Have you considered breaking the individual land use classes into separate shapefiles to work with them that way. I first thought of running an intersect but I saw that failed above. If you have seven separate shapefiles though, you may be able to manipulate them more easily.

The main question I have is if there is overlap, do you have a hierarchy for which class wins and should show in the end? For example: if Cropping and Dairy overlap, which do you keep? Once you have this hierarchy settled, intersect 2 classes at a time, starting with the lowest and ending with the highest. If your output is empty on a given intersect, that means they do not intersect.

  • 2
    You bring up the most important issue here: How to classify overlaps? Just making the data "neat" doesn't mean it's "correct".
    – alexGIS
    Commented Apr 21, 2016 at 18:12
  • @alexGIS Again, I agree with you.
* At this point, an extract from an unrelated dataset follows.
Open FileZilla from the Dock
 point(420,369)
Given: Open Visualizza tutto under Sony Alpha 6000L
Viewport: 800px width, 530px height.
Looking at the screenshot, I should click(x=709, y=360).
However, given the goal of this analysis and the small area of the overlapping polygons of the data, the the category of the overlap is not the main goal as compared to fixing the overlaps.
    – shiny
    Commented Apr 28, 2016 at 1:08
  • This might be a good idea for another reason. The overlaps might represent changes in field boundaries and cropping over time.
    – nmtoken
    Commented Nov 26, 2016 at 10:17

Once you have created a topology, you have identified the errors.

In the list that shows the errors, you can select all the errors of the same type, right click on this list and chose a "fix". In your case, the fix would be "create feature", which will create a new polygon were two polygons overlap. This is the first step (note that you can achieve a similar result by using the union tool with your land use layer as single input, then multipart to single part tool (but then the overlaps will still overlap, so you need to delete one of the attribute value), or convert your polygon to lines then back to polygon (but then you loose attribute, you need spatial join to recover the attributes))

The second step would consist in removing the small polygons. The problem is that you don't really have a rule to decide which attribute value you would like to keep. My favourite tool is then the eliminate tool, where you can choose to which neighboring polygon the small polygons will be merged (based on the largest shared boundary or the largest area)

Last remark : if you do have a rule for the priority land use class, iteratively select the small polygons (which don't have a label) by location to assign each land use class by decreasing order of priority and use field calculator to assign their label.


While I agree with others about whether they are polygons overlap or slivers, from what I am seeing here with this picture you are showing everyone. I'd recommend you to change your symbology colors for land use. This way you can see which one should be go or the other. The one color you showed us in pink is really difficult to read and it may be time-consuming for you.

On the second part, I would select all of the either overlaps or slivers polygons and export them to a new shapefile. This way you can identify them what they are in land use.

  • Thanks for your help. I have updated the map to show the colors for all land uses.
    – shiny
    Commented Nov 23, 2015 at 23:14

One possible solution, if you have Spatial Analyst or 3D Analyst, that you convert the land use polygons to a raster image using (Polygon to Raster Conversion) tool to ensure that no overlapping polygons will exit, since you cannot get overlapping pixels. Then, convert the raster back to polygons using (Raster to Polygon) tool, if you still need it in vector format. In this case choose high resolution cell size (detailed cell size) to get good quality polygons, but you need to consider the memory. You may need to try it several times by changing the cell size until you will be satisfied with the results.You may need to do some smoothing to the output polygons, if it is not perfect, but that depends if you have at least Standard License for ArcGIS Desktop. I know it is not an easy task, but it can solve your problem.


Check the few gaps or few overlaps between polygons to find tolerance and use Integrate tool from Arctoolbox with proper tolerance values.